Amazon.com Inc (NASDAQ:AMZN) is continuing a broad restructuring of its global workforce as it balances cost controls with heavy investment in artificial intelligence and cloud infrastructure.
• What’s ahead for AMZN stock?
Amazon Plans Deep Luxembourg Job Cuts
The company is set to lay off 370 employees or about 8.5% of its Luxembourg workforce.
In 2025, the Big Tech giant had shared plans to cut 14,000 jobs.
Also Read: Amazon Doubles Down On AI With New Self-Running Agents And Custom-Built Chips
These upcoming layoffs mark the country's largest in at least two decades and highlight the challenges facing Amazon's European operations.
The layoffs affect Amazon's 4,370 employees in Luxembourg, where the company has steadily grown since 2003, Bloomberg reported on Tuesday. Amazon maintains its headquarters in Luxembourg's Kirchberg district.
Even after the cuts, Amazon will remain the nation's fifth-largest employer.
Under EU labor laws, Amazon negotiated the reduction with employee representatives, lowering the initial plan from 470 to 370 positions.
Amazon will notify most workers in February.
Amazon said the cuts reflect "business needs and local strategies," noting the severance packages exceed industry norms. Some layoffs are expected to target software developers.
Global Restructuring and Cost Pressures
Amazon’s third-quarter expenses increased to $162.7 billion, up from $141.5 billion a year ago.
An October report said Amazon plans to cut up to 30,000 corporate jobs starting Tuesday to streamline operations and rein in hiring that surged during the COVID-19pandemic.
The layoffs, which could hit nearly 10% of its 350,000 corporate workforce, would mark the largest job cuts in the company's history, according to Reuters.
The report indicated Amazon’s plan to reduce staff across multiple divisions, including human resources, operations, devices and services, following smaller cuts made over the past two years.
The $2.4 trillion market cap company gained just over 1% year-to-date amid investor concerns over heavy AI spending and a slowdown in Amazon Web Services growth.
AI Strategy Shapes Workforce and Investor Outlook
CEO Andy Jassy is driving the restructuring to lower costs, flatten management layers and boost efficiency, while pointing to increased AI use as a factor in eliminating repetitive roles.
Wall Street analysts turned more constructive on Amazon after AWS re:Invent, highlighting the company's push toward agent-driven AI and advances in custom chips.

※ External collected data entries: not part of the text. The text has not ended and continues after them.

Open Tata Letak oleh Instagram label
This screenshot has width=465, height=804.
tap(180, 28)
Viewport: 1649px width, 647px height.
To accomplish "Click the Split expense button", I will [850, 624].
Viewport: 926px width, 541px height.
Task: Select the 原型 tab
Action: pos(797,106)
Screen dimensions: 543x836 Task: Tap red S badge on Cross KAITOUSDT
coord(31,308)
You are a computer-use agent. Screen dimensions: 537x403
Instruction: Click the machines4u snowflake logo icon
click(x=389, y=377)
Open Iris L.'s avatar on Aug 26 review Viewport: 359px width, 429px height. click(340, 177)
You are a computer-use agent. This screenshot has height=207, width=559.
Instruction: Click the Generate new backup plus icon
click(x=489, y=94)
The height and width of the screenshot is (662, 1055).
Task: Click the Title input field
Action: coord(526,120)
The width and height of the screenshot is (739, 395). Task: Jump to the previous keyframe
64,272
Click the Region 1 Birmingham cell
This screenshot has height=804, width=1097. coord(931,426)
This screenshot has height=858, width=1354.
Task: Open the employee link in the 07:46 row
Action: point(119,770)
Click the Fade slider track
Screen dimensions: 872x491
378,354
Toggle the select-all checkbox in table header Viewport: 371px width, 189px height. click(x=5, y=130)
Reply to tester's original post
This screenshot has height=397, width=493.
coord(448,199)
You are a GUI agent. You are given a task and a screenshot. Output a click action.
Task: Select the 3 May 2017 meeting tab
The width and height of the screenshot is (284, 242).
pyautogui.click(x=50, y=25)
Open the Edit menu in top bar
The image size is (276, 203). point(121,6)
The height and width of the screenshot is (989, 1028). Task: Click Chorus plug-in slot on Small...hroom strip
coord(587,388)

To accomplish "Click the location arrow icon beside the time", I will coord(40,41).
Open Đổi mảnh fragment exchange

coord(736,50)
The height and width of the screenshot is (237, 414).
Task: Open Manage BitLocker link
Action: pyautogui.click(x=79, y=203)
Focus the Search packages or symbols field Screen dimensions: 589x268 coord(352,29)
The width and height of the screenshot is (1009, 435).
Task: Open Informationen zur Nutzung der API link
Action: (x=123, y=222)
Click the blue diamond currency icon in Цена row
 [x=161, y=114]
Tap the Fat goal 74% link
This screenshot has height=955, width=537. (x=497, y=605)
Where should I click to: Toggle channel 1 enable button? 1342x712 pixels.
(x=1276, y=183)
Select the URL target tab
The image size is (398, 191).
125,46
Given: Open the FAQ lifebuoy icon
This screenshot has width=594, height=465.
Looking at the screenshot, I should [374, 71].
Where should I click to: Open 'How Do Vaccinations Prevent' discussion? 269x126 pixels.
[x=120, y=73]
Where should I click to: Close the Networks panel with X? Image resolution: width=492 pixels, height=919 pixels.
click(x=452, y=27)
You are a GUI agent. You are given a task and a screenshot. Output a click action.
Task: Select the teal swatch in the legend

Bank of America Securities’ Justin Post, JP Morgan’s Doug Anmuth and Wedbush’s Scott Devitt said Amazon demonstrated meaningful progress with new autonomous AI agents, stronger performance from its Trainium chips, and deeper integration with Nvidia technology.
They also pointed to AWS AI Factories and expanded foundation models as signs that Amazon is positioning its cloud platform to capture rising enterprise demand for generative AI.
AMZN Price Action: Amazon.com shares were up 0.30% at $223.12 at the time of publication on Tuesday, according to Benzinga Pro data.